At the same time, a water flow simulation based on the Saint-Venant set of shallow water equations, which are a depth-integrated version of the set of Navier-Stokes equations governing fluid flow, is run in the background using another set of GLSL shaders. The simulation is an explicit second-order accurate time evolution of the hyperbolic system of partial differential equations, using the virtual sand surface as boundary conditions. The implementation of this method follows the paper “a second-order well-balanced positivity preserving central-upwind scheme for the Saint-Venant system” by A. Kurganov and G. Petrova, using a simple viscosity term, open boundary conditions at the edges of the grid, and a second-order strong stability-preserving Runge-Kutta temporal integration step.
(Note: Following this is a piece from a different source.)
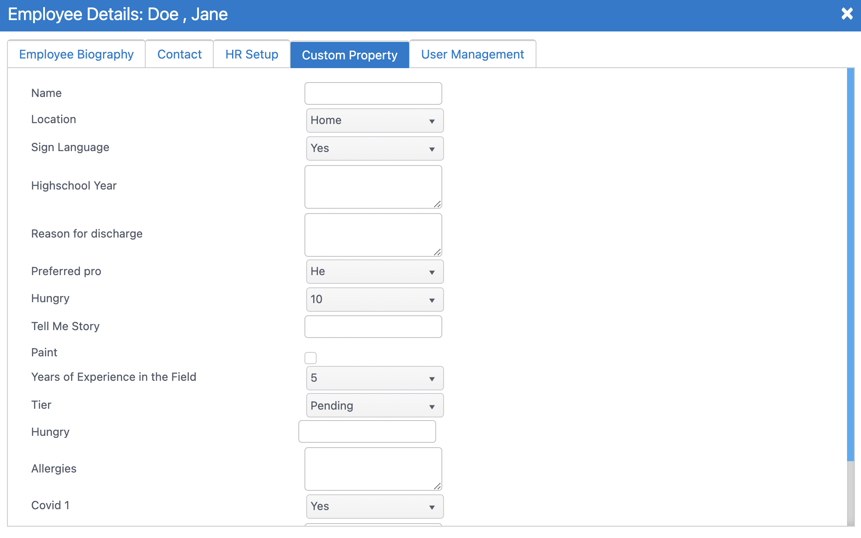Check the Paint checkbox
Image resolution: width=861 pixels, height=538 pixels.
[311, 358]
The simulation is run such that the water flows exactly at real speed assuming a 1:100 scale factor, unless turbulence in the flow forces too many integration steps for the driving graphics card to handle.

 

Essentially, this crazy AR sandbox allows people to literally move mountains with their hands. Check it out in the video above.

 

By utilizing common components and a little ingenuity we built an incredibly responsive program capable of not only reading changes made in the sand, but also reacting to them in real time.  By simply altering the layout of the sandbox, people can create towering mountains and volcanos, or water-filled valleys and rivers. When a person creates valleys and peaks, the Kinect sensor quickly detects the modifications and applies real-time topographical changes.  Moreover, our recent iterations of the software allows people to create falling rain onto the map by just raising their hands over the sandbox. As it falls, the rain erodes some of the landscape and pools into pits and valleys.